The festivities got started at the fashionably late poet”s time – 8:30, half an hour after the announced start of the night – but no one seemed to mind in the least. Five judges randomly chosen from the audience sat at tables near the front as individual members of each team stepped up to slam their finest for their teams. Connecticutt and Providence each sent their Youth Slam representatives – who more than held their own against established, older poets from Worcester, two Boston Venues and Portland. The night started off with the expected political and social pieces, slammed hard and hard-hitting – three in a row. The audience, egged on by Sage Francis as MC for the first bout, loudly jeered any low scores and wildly applauded the poets. The poets” performances were punctuated by floor-thumping and shouts of “yes!” as each made telling points or sparked agreement. Worcester”s Jon Wolf broke the trend and flipped the room with a rousing letter to his best friend”s jealous boyfriend… and from there on out, the poetry was a roller-coaster ride of emotion, playing on politics, feminism, love, hate, breaking up, growing old and the horror of what happened to a cactus plant at Walmart.

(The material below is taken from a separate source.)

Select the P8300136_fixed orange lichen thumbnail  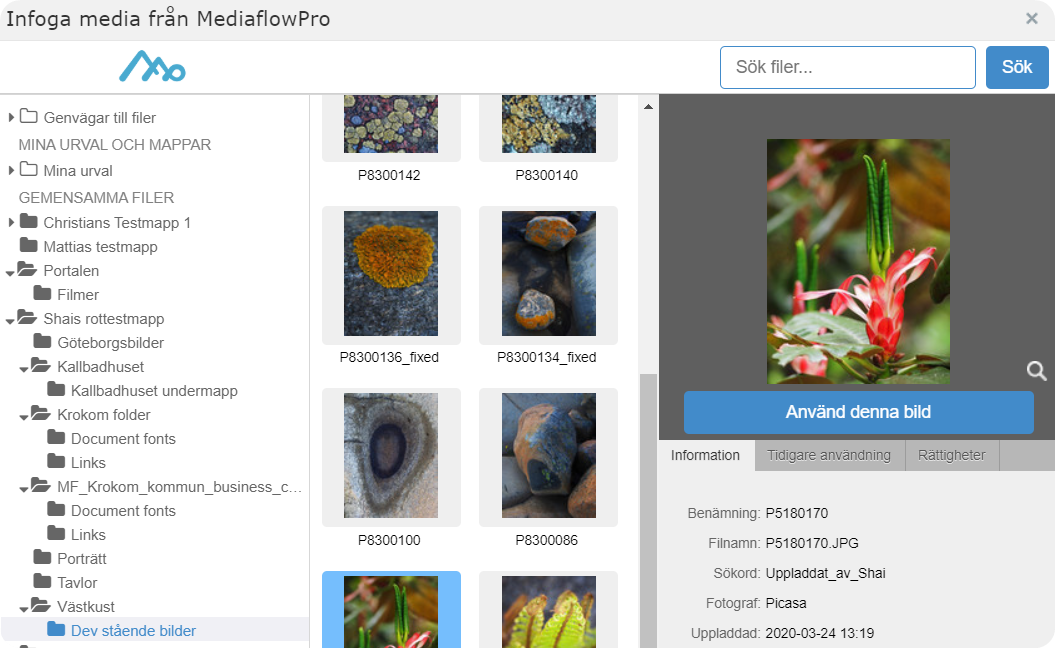click(x=391, y=273)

Worcester knocked the home team out of the running in the first bout, but the Providence poets stayed to cheer and encourage throughout the night. In the second bout of the evening, Boston”s Cantab team took the honors to go up against Worcester in a flat out head to head heat for the finals, where they took the honors of North Beast Regional Slam Champs. All along the way, there were memorable moments – and memorable poems. Listing the standouts is impossible – they all stood out, the best of the Northeast gathered in one room. Adam Stone, Simone Beaubien, Jon Wolf, Erin Jackson, Gary Hoare, Jared Paul, Urban, 1two5 – I know I”m leaving out poets whose names didn”t stick, but whose words did.

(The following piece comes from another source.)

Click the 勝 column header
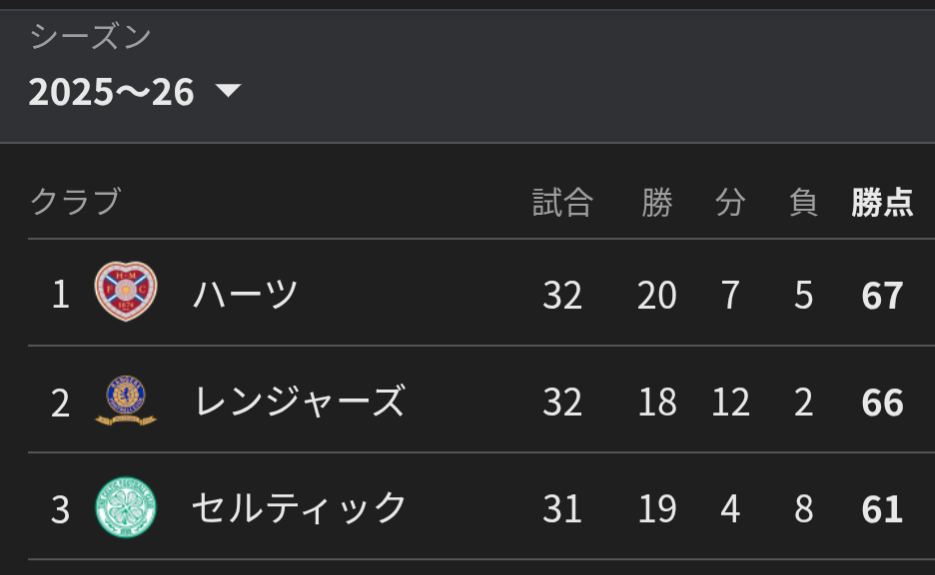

If you”re anywhere near Austin, Texas next week, that”s where you need to be. From the 9th through the 14th, over 300 poets from 80 different venues around – and outside – the country will be competing in eight different venues for the National Slam Championship. Besides the slam bouts, the Austin slam community has put together a full roster of poet happenings around the city. Slam has a reptuation of being loud, of cheapening poetry with competition, of fostering bitter rivalries and disputes. Slam has also fostered some of the most emotional and moving poetry being written in today”s world. If you can, be there to see it happen. There”s nothing else like it in this world.